Con el "detallismo exquisito de un códice medieval", como señala Michael Fitzgerald, Zurbarán retrató en El Niño de la espina (1645) a un joven y angélico Jesús en un momento premonitorio de su propia muerte en sacrificio por la humanidad. Esa "severidad trascendente", como la califica Ignacio Cano, así como el notable dominio de la línea y el color, las trasladó Picasso a un tema mucho más mundano y sensual en Hombre desnudo contemplando a su compañera (1922), una hermosísima pieza inacabada, "como si fuera un fragmento de una pintura mural de Pompeya", que remite, al igual que la de Zurbarán, aunque con sentidos muy distintos, a un tema tan clásico como es la contemplación de la belleza.

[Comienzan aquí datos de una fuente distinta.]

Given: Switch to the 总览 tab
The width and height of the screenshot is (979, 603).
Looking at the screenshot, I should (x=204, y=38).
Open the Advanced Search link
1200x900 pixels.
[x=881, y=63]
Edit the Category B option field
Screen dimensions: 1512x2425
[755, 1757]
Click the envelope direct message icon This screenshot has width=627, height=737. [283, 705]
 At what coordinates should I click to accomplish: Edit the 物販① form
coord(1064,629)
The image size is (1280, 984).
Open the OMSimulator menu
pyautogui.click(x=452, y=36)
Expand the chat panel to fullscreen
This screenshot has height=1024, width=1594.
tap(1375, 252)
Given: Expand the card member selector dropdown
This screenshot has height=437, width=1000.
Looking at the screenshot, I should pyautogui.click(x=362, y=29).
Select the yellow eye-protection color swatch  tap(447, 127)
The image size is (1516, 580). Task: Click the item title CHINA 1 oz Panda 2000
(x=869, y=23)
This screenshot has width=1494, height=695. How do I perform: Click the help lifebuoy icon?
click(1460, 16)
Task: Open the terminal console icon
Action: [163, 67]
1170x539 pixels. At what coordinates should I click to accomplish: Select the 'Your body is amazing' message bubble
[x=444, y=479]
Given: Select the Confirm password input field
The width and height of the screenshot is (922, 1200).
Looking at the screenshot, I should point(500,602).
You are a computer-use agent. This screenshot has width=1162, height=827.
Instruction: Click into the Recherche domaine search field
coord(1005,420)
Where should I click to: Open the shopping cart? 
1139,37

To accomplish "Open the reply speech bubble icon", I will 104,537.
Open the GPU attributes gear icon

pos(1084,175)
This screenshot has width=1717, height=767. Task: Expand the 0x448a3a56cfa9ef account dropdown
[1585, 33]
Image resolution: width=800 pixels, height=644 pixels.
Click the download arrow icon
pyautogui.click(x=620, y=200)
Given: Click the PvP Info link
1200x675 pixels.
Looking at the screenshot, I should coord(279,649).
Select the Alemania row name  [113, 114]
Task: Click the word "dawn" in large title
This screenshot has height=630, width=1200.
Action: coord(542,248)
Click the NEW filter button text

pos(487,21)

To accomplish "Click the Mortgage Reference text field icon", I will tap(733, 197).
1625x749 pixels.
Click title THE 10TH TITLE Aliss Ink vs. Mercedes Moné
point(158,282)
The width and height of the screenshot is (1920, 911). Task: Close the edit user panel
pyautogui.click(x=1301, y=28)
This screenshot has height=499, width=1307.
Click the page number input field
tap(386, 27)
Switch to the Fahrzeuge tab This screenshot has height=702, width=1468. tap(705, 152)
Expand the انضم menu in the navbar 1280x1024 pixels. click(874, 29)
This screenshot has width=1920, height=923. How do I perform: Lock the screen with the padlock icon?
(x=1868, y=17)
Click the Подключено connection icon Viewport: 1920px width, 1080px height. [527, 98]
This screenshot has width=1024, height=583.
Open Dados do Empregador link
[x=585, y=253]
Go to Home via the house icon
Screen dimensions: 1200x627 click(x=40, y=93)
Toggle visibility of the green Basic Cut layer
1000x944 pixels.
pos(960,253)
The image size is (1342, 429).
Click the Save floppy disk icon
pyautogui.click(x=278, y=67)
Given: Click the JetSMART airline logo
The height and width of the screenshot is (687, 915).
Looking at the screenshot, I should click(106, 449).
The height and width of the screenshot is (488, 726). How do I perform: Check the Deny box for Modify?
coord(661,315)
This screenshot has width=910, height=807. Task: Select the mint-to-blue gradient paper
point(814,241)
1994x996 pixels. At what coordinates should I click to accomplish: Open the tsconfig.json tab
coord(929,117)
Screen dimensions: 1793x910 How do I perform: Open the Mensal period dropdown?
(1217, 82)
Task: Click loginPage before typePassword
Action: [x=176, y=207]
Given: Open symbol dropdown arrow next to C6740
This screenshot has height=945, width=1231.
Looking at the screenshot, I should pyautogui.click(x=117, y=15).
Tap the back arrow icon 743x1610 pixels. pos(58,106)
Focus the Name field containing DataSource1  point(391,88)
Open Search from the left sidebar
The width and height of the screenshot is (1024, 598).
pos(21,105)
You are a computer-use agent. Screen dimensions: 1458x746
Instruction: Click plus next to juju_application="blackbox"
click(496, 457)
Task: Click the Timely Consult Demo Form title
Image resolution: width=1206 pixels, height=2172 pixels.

En este otro diálogo, el sexto y sin duda uno de los más llamativos por su extraordinaria potencia visual, se enfrentan el Retrato del infante Don Felipe (1729-1735) de Bernardo Lorente Germán, y Busto de hombre (1970) de Picasso. Se trata, en este caso, de mostrar cómo el artista andaluz desmontó con frecuencia "las fórmulas del gran estilo" para recomponerlas con "un dramatismo innovador", señala el comisario. La figura que retrata Picasso, con el rostro oscurecido y unos trazos en torno al ojo derecho que imantan la mirada, luce una indumentaria propia de personaje de opereta. Como señala Cano, observando los dos cuadros, fácilmente llega uno a la conclusión de que, pese a la gravedad y a la afectada suntuosidad del niño de Lorente Germán, también éste no hace otra cosa, en el fondo, que ponerse muy serio mientras lo pintan disfrazado
Recuerda Michael Fitzgerald que siempre cautivó a Picasso la habilidad de los artistas españoles para "engañar al espectador haciéndole creer en la realidad de la imagen pintada". Hablamos, claro, del trampantojo. Y Trampantojo, sin más, se titula el virtuoso cuadro de Diego Bejarano de mediados del XVIII que se dispone en el Bellas Artes junto a Pescad (1944), un "juego de ilusión" para el que el malagueño empleó, en vez de pintura al óleo, cosas reales, como recortes de papel que flotan sobre otros recortes de papel, los cuales dibujan la forma de un pescado.